__Page extract__.
ZoomInfo is where careers accelerate, and they are seeking a Senior Software Engineer to join their Web Data team. The role involves building the next generation of ZoomInfo's web crawling and data extraction infrastructure, focusing on engineering execution and collaboration.
Responsibilities:
- Design and implement components of scalable, fault-tolerant web crawling and extraction pipelines
- Write clean, production-grade code in Java and Python
- Build and operate ETL/ELT pipelines for large-scale data extraction and transformation
- Work with cloud infrastructure on GCP and AWS, primarily on GKE
- Improve observability, reliability, and operational excellence across the systems you contribute to
- Partner with product and data science teams to deliver impactful solutions
- Contribute to code reviews, documentation, and knowledge sharing across the team
- Stay current with evolving web technologies, anti-crawling mechanisms, and AI-powered extraction approaches
Requirements:
- 5+ years of professional software engineering experience building production systems
- Strong CS fundamentals: algorithms, data structures, concurrency, distributed systems
- Proficiency in Java and/or Python
- Track record of owning features end-to-end from design through deployment and operation
- Comfortable making sound architectural decisions at the component level
- Hands-on experience with cloud data warehouses such as BigQuery or Snowflake
- Experience designing and operating large-scale ETL/ELT pipelines
- Experience with orchestration tools such as Apache Airflow
- Experience with streaming or event-driven systems such as Apache Kafka
- Production experience on GCP (preferred) or AWS; multi-cloud exposure is a plus
- Hands-on experience with Kubernetes (GKE/EKS) for distributed workloads
- Familiarity with infrastructure-as-code tooling such as Terraform
- Strong communicator who can explain technical decisions clearly
- Comfortable operating in ambiguity and iterating quickly
- Bias toward action and pragmatic problem solving
- Self-starter who thrives in fast-paced, evolving environments
- Experience with web crawling at scale (Scrapy or similar frameworks)

__Entries shown__.
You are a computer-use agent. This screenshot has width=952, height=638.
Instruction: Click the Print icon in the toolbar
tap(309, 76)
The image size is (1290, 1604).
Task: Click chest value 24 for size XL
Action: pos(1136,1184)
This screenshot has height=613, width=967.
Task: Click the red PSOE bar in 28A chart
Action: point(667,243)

__Task instructions__.
a: Summarize the job posting in two sentences.
b: Rewrite the job posting from "ZoomInfo is where" to "execution and collaboration.", changing "Senior Software Engineer" to "Staff Software Engineer".

__Solutions to the problems__.
a: ZoomInfo is hiring a Senior Software Engineer for its Web Data team to build the next generation of its web crawling and data extraction infrastructure, writing Java and Python code, operating ETL/ELT pipelines, and working with cloud infrastructure on GCP and AWS. Candidates need 5+ years of professional software engineering experience, strong CS fundamentals, and hands-on experience with tools such as cloud data warehouses, Apache Airflow, Apache Kafka, and Kubernetes.

b:
ZoomInfo is where careers accelerate, and they are seeking a Staff Software Engineer to join their Web Data team. The role involves building the next generation of ZoomInfo's web crawling and data extraction infrastructure, focusing on engineering execution and collaboration.